Data for this task section start

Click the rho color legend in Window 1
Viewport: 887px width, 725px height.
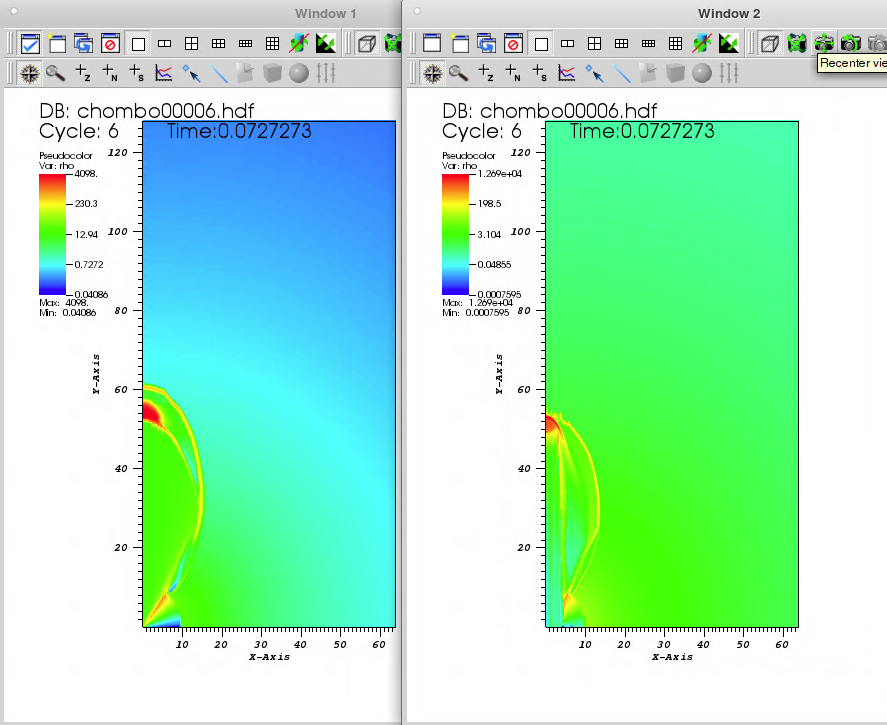52,234
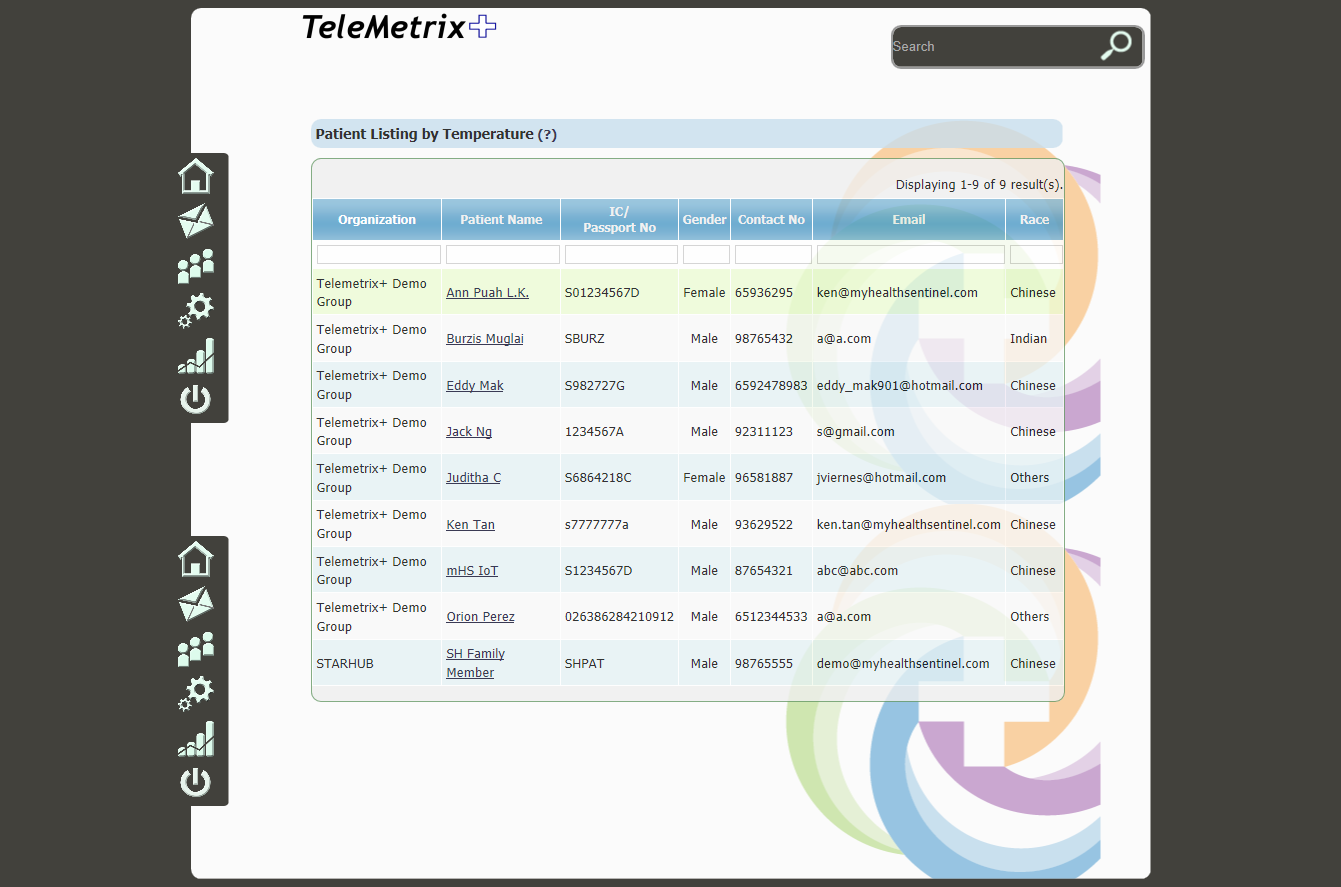Click the Email column header

tap(908, 220)
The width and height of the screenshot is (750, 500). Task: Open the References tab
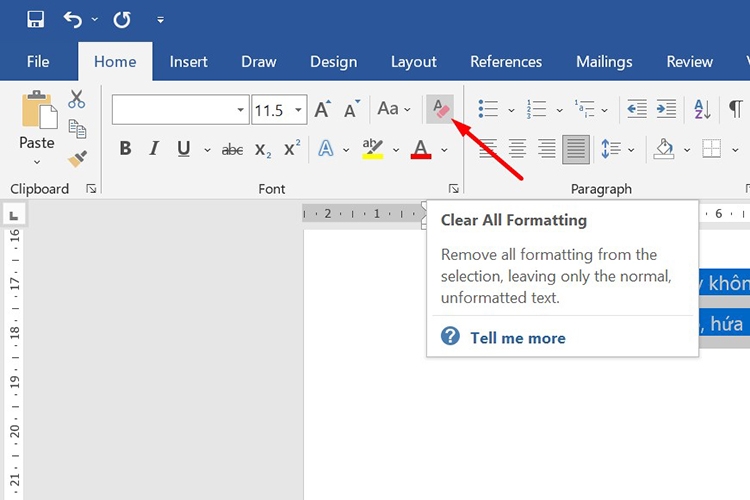[x=506, y=62]
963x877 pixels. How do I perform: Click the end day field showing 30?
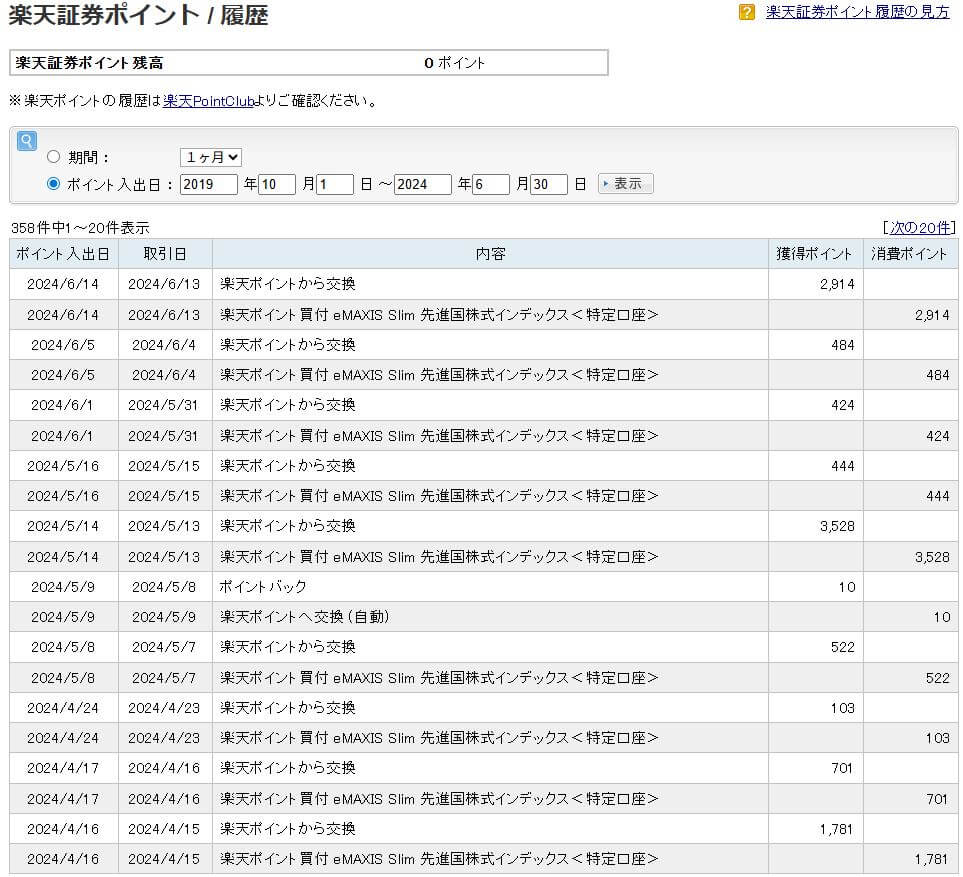point(549,184)
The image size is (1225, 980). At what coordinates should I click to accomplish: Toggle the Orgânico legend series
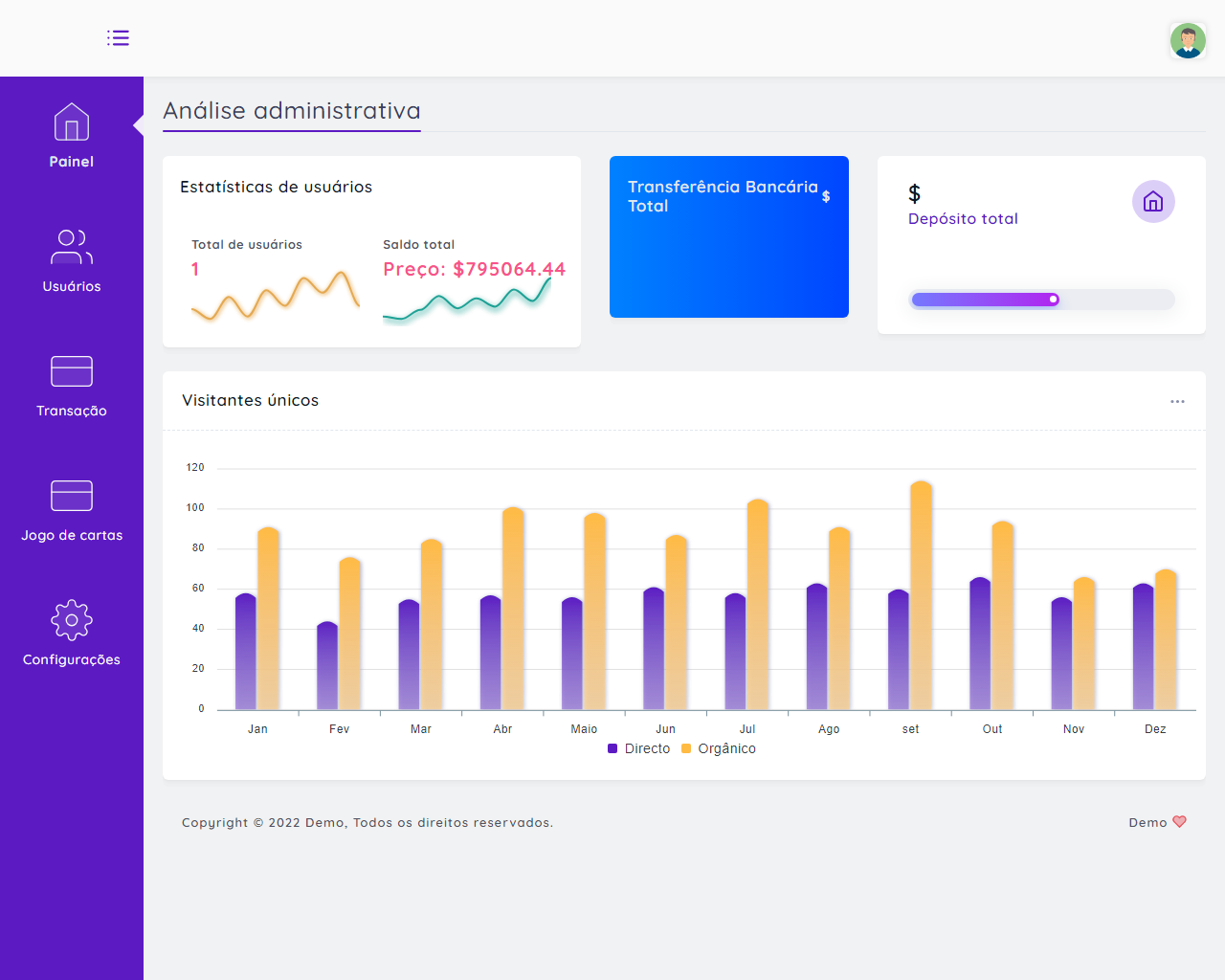(x=719, y=748)
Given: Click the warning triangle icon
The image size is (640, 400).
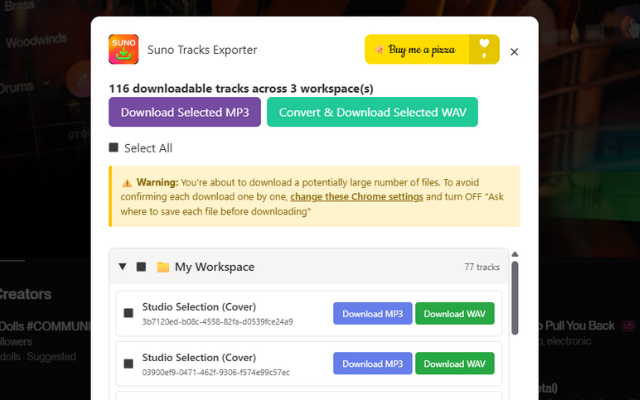Looking at the screenshot, I should [x=127, y=183].
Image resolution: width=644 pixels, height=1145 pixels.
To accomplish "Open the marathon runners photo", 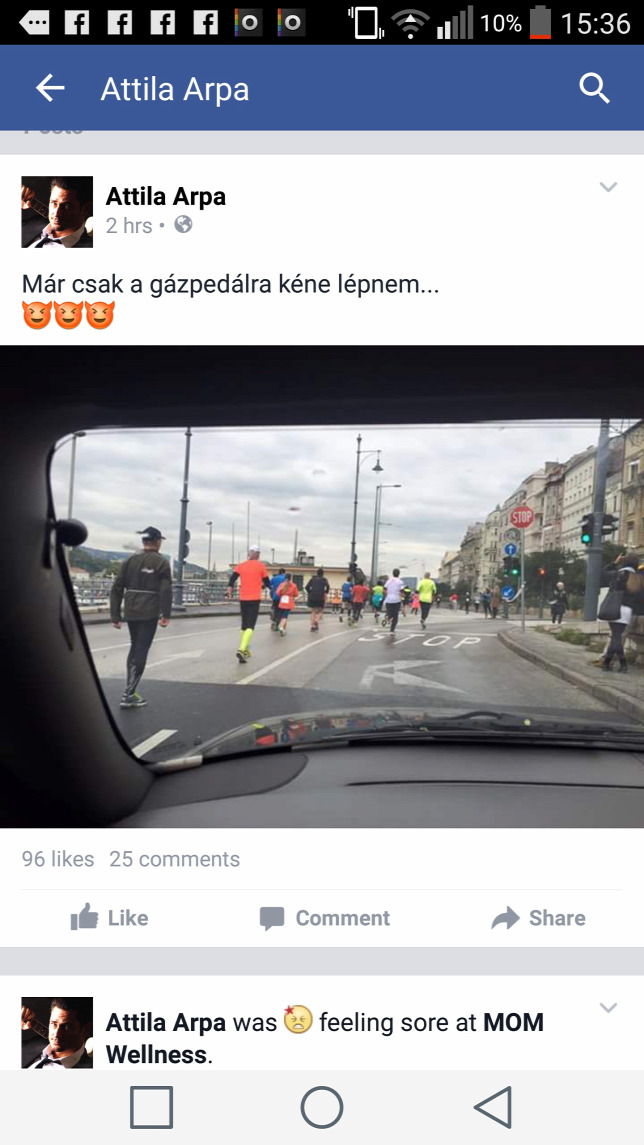I will coord(322,586).
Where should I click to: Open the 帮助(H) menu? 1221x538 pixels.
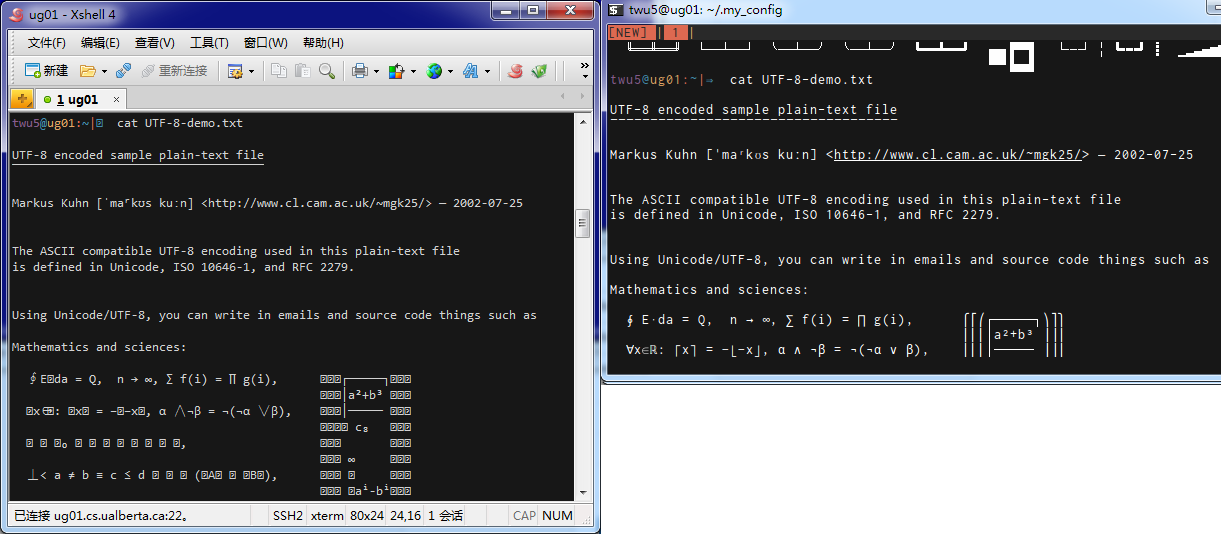pos(323,43)
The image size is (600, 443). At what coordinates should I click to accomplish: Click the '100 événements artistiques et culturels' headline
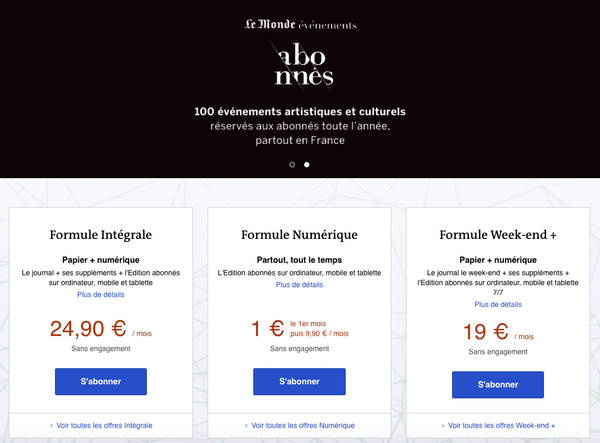[x=300, y=110]

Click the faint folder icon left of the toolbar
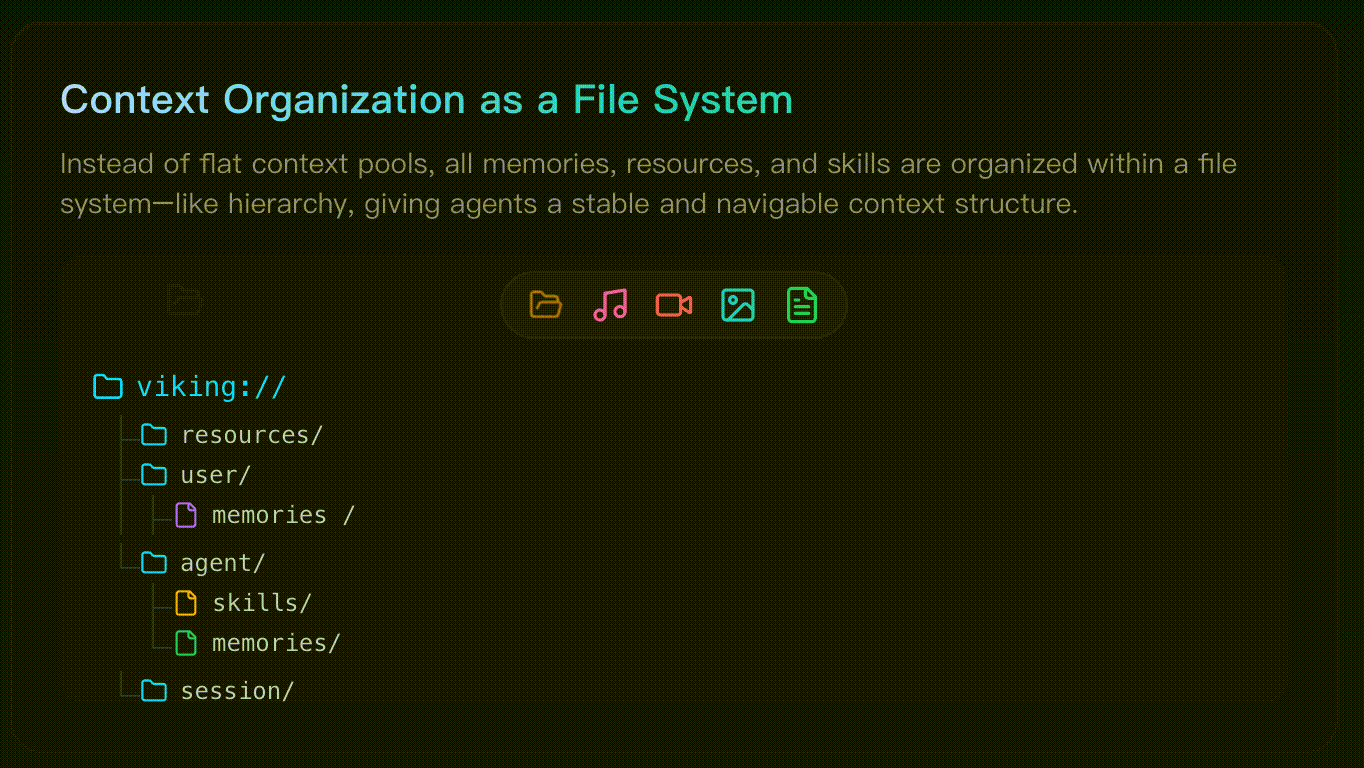[184, 300]
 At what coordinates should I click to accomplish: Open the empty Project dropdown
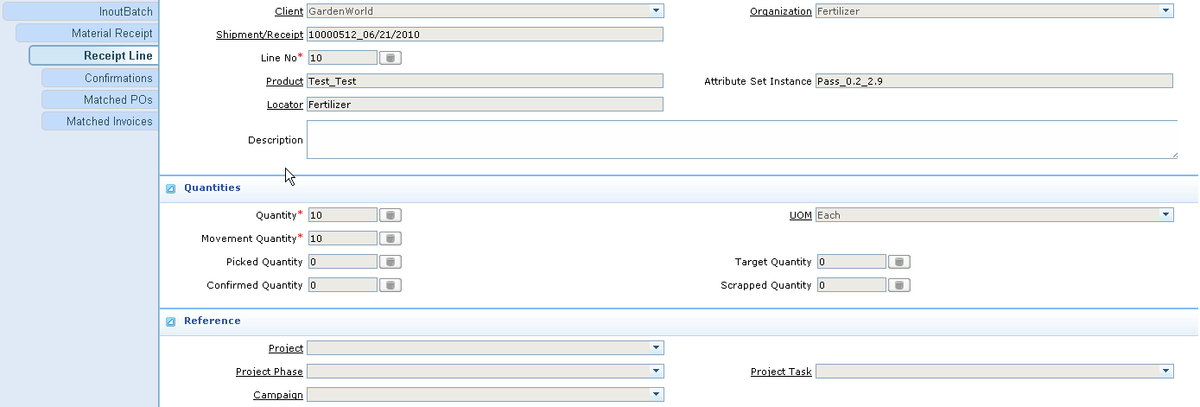[485, 348]
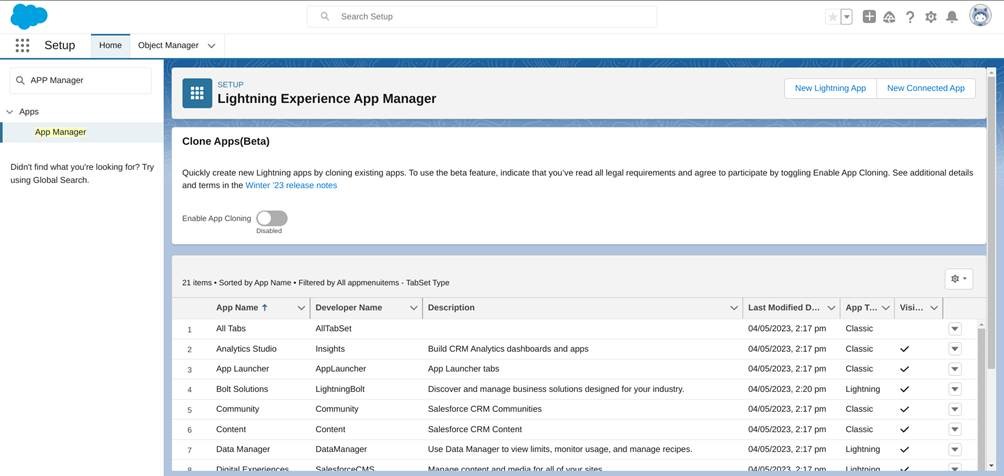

Data for this task section end

▸ **What the task asks**: None of the pictures belong in the copy. Write out exactly the lines from the line that holds "At what coordinates should I click to accomplish: Open" through the last line of the listing above, both ends included.

▸ **Task solution**:
 At what coordinates should I click to accomplish: Open the empty Project dropdown
[485, 348]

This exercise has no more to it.